Black Raspberry Ice Cream Sandwiches are a refreshing and indulgent treat that combine the sweet, tart flavor of black raspberries with the creamy richness of homemade ice cream, all nestled between soft, chewy cookies. This dessert is perfect for summer gatherings, picnics, or whenever you’re craving a fun, frozen treat. The unique flavor of black raspberries adds a twist to the classic ice cream sandwich, making it a standout dessert.
To make black raspberry ice cream sandwiches, start by making the ice cream. Blend fresh black raspberries with heavy cream, milk, sugar, and a touch of vanilla extract. Once the mixture is smooth, churn it in an ice cream maker according to the manufacturer’s instructions until it reaches a thick, scoopable consistency. If you don’t have an ice cream maker, you can freeze the mixture in a shallow pan and stir every 30 minutes until it’s firm and creamy.
While the ice cream is freezing, bake your favorite cookie dough. Soft, chewy cookies like chocolate chip, oatmeal, or sugar cookies work wonderfully for this sandwich. Make sure to bake the cookies just until they are golden around the edges to keep them soft for the sandwiches. Allow the cookies to cool completely before assembling.
Once the cookies are ready, scoop a generous amount of black raspberry ice cream onto the bottom of one cookie and gently press another cookie on top. Roll the edges in crushed black raspberries or sprinkles for an extra burst of color and flavor. Place the sandwiches in the freezer to firm up before serving.

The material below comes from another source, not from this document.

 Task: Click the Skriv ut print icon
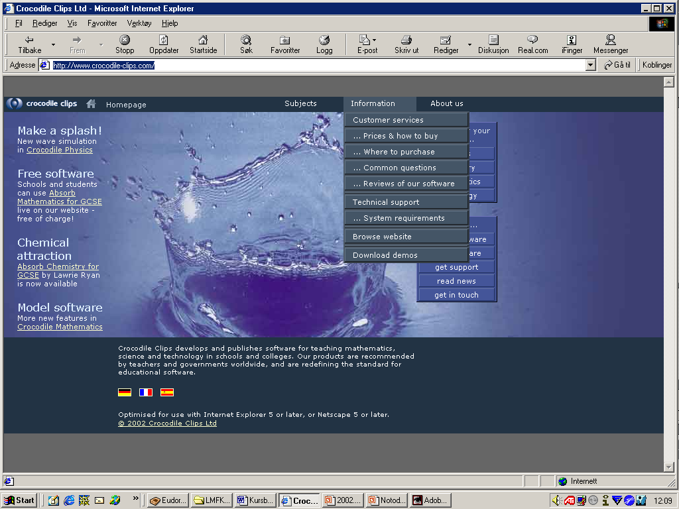point(406,40)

These black raspberry ice cream sandwiches are the perfect balance of sweet, tart, and creamy, offering a delicious twist on the traditional ice cream sandwich.

Ingredients
- 2 cups black raspberry ice cream softened
- 1 cup unsweetened cocoa powder high-quality
- 1 1/2 cups all-purpose flour
- 1/2 teaspoon baking soda
- 1/2 teaspoon salt
- 1 cup unsalted butter softened
- 1 1/4 cups granulated sugar
- 1 large egg
- 1 teaspoon vanilla extract
Instructions
- Preheat the oven to 350°F (175°C) and line a baking sheet with parchment paper.
- In a medium bowl, whisk together the cocoa powder, flour, baking soda, and salt.
- In a large bowl, beat the butter and sugar together until light and fluffy. Add the egg and vanilla extract, mixing until combined.
- Gradually add the dry ingredients to the wet ingredients, mixing until just combined.
- Scoop tablespoon-sized amounts of dough onto the prepared baking sheet, spacing them about 2 inches apart. Flatten slightly.
- Bake for 8-10 minutes, or until the cookies are set. Allow to cool completely.
- Once the cookies are cool, place a scoop of softened black raspberry ice cream on the flat side of half of the cookies. Top with the remaining cookies, pressing down gently to form sandwiches.
- Wrap each sandwich in plastic wrap and freeze for at least 1 hour before serving.
Nutrition










Yummy!! Kids loved them! Gonna add some sprinkles next time for fun.
Can I use a different flavor of ice cream? My store didn’t have black raspberry.
You can totally use another flavor! Just make sure it’s one you like. It’ll still be delicious!
Wow, these are amazing! The black raspberry flavor is so unique. Will definitely make these again!
I agree, they look delish! Can’t wait to try the black raspberry flavor! 🍦
Not sure about cocoa powder in a cookie. My cookies turned out too dry, maybe more butter would help?
Yeah, my cookies were dry too before I added more butter. I don’t get why they put cocoa powder in cookies, it makes them weird!
I think the cocoa powder is what makes them special! But maybe you just baked them too long? More butter sounds good too!
Easy to follow, but man, cleaning up after was a mess! I got chocolate everywhere.
Tried making these but I used strawberry ice cream instead. Still yum, will try as written next time!
These look great! But why use unsweetened cocoa? Shouldn’t it be sweetened?